**EXERCISE AIM:** Lines before the one containing "Disable Compatible apps" are left out; output the rest of the data exactly, through the final line.

**RECORDED DATA:**

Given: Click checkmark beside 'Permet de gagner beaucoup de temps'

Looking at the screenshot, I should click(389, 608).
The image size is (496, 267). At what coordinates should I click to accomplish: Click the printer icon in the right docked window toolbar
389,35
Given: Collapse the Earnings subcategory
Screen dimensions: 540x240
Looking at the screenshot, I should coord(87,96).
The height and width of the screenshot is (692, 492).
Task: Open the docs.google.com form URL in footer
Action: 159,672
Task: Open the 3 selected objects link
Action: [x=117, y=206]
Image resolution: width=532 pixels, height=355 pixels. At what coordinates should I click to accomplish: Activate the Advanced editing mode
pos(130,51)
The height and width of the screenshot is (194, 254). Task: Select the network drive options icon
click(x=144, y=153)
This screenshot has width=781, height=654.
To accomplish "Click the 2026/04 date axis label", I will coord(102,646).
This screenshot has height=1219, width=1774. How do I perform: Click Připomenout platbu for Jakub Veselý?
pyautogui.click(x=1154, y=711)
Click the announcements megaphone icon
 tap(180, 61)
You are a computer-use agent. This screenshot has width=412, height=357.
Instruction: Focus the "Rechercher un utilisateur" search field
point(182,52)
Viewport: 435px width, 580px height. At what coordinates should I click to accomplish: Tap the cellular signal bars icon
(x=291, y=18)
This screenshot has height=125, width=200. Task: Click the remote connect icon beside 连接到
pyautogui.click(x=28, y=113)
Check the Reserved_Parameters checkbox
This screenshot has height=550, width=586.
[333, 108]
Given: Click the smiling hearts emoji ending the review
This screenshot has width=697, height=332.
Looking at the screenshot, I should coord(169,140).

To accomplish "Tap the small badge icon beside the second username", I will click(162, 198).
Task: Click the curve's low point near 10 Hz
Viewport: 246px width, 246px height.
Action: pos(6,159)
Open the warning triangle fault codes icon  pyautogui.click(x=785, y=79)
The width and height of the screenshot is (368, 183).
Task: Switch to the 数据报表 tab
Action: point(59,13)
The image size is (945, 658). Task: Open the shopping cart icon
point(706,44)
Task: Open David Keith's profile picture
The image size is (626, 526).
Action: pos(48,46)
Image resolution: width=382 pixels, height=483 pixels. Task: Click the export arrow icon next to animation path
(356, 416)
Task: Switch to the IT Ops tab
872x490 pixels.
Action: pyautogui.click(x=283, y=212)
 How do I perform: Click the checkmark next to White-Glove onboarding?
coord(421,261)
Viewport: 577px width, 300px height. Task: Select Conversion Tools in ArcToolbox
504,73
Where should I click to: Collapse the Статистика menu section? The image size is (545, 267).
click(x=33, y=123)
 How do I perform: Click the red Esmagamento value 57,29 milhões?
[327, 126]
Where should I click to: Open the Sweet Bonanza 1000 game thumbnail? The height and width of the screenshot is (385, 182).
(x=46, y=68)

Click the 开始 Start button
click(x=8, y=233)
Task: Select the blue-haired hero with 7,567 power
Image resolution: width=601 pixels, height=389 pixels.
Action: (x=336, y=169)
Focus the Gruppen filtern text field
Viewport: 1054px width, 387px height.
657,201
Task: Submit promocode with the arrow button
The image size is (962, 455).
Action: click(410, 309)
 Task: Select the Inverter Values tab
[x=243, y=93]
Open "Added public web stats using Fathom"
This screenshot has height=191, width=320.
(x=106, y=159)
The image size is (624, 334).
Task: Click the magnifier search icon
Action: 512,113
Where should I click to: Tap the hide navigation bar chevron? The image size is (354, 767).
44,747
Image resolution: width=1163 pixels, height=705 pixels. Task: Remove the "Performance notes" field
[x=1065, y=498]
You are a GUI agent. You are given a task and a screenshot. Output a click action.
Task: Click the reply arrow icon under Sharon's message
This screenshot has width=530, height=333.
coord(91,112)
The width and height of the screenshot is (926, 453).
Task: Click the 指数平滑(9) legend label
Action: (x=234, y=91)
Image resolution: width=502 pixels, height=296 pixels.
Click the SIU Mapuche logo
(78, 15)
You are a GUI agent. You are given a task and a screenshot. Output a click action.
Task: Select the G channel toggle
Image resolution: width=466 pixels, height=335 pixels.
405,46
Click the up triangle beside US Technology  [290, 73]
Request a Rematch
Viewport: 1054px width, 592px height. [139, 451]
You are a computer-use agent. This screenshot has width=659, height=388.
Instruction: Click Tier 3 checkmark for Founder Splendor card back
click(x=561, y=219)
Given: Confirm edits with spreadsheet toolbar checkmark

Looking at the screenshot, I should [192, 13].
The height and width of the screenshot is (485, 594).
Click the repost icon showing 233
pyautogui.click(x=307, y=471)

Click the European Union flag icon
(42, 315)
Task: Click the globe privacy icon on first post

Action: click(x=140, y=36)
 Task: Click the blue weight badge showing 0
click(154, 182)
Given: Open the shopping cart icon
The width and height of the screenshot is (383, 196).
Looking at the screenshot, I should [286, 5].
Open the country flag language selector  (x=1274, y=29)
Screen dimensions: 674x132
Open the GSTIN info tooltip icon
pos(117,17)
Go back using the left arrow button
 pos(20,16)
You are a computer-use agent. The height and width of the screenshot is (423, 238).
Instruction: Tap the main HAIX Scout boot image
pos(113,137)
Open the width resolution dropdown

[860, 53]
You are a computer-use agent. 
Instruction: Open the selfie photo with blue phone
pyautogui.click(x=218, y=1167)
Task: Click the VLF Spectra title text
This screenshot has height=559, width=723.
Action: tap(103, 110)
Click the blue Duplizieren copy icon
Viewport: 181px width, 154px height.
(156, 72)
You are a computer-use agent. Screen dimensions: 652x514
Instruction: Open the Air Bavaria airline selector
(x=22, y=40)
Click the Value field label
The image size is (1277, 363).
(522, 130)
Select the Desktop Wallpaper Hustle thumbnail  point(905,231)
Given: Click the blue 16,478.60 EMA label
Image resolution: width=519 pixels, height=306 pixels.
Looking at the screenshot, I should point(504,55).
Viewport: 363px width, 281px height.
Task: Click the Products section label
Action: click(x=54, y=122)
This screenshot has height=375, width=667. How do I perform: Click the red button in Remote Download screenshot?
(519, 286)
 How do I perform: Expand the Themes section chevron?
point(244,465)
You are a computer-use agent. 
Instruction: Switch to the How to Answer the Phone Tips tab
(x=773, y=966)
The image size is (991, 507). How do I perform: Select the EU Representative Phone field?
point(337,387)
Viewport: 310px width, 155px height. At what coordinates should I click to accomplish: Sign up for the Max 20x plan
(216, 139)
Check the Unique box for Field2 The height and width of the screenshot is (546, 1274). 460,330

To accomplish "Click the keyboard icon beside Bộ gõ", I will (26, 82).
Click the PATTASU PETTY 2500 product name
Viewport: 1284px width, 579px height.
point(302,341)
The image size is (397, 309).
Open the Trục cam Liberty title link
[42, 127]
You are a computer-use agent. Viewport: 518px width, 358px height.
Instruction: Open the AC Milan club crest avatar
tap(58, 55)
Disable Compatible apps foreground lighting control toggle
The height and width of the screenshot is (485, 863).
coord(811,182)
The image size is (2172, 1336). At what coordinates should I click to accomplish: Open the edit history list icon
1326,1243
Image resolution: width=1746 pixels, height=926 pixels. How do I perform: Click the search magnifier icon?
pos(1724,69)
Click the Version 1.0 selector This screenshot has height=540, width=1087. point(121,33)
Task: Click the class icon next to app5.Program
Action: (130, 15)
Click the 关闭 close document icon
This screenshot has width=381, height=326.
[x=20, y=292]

**SOLVED EXERCISE:**
Disable Compatible apps foreground lighting control toggle
The height and width of the screenshot is (485, 863).
coord(811,182)
The image size is (2172, 1336). At what coordinates should I click to accomplish: Open the edit history list icon
1326,1243
Image resolution: width=1746 pixels, height=926 pixels. How do I perform: Click the search magnifier icon?
pos(1724,69)
Click the Version 1.0 selector This screenshot has height=540, width=1087. point(121,33)
Task: Click the class icon next to app5.Program
Action: (130, 15)
Click the 关闭 close document icon
This screenshot has width=381, height=326.
[x=20, y=292]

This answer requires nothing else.